Simple question, tricky answer.
According to the US census, 1,754,331 citizens ages 25 and up have doctorates.
This Answer.com Answer states that roughly 1% of Americans ages 25 and up have research doctorates and that, if we were to include “people with professional degrees who are normally referred to with Dr title like physicians, dentists, etc (MD, DDS, etc)”, the number would rise to approximately 2.95%. What the answerer did was add the “doctorate” row and the “professional degree” row together, yielding 5,373,866 or approximately 2.95% of the total US population over the age of 25. The problem with this is that a professional degree is not necessarily a professional doctorate. There are numerous professional masters degrees.
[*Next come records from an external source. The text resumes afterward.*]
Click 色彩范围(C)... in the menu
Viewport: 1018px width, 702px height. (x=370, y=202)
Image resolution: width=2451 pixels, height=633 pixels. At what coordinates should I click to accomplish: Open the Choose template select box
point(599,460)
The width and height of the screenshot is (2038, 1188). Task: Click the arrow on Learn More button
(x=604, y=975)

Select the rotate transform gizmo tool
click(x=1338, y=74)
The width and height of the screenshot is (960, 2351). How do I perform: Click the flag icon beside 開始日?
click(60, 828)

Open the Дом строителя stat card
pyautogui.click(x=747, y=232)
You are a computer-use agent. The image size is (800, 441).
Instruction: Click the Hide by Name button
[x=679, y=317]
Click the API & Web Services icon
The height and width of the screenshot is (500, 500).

I have one - a masters in library and information science. Further, it does not appear that the census table the answer cites differentiates between research doctorates (PhD, EdD, etc) and professional doctorates (MD, PsyD, etc). So the 1.75 million is for any American 25 years and older with any kind of doctorate.
This Wisegeek article (which offers statistics, but does not cite its sources), states that there are 884,974 physicians in the United States, or .48% of the population (Wisegeek says .29%, but using the 182,211,639 figure for Americans 25 years and older, it works out to .48%. It’s possible that the Wisegeek figure includes all Americans or Americans 18 and up.) Subtract that figure from the initial 1% and we get .52% for non-MD doctorate holders. Of course, some doctorate holders have non-PhD, non-MD doctorates…
Another place to look for the information would be the Bureau of Labor Statistics, which states that there are approximately 1.7 million postsecondary teachers in the United States. Going back to the US census, which tells us that there are 182,211,639 US citizens over the age of 25, 1.7 million works out to be about .93%. Of course, not all postsecondary teachers have PhDs - some are graduate student TAs still working on their doctorates, some have MDs (med school professors) or other professional doctorates, and some fields simply do not require the PhD (dance, law, engineering, etc). This information also fails to account for PhD holders who do not work in academia.
So the question is definitely trickier than it would initially appear. There does not seem to be an easily-accessed definitive answer. However, using the information above, I am comfortable estimating that .25 to .50% of the US population ages 25 and older have PhDs.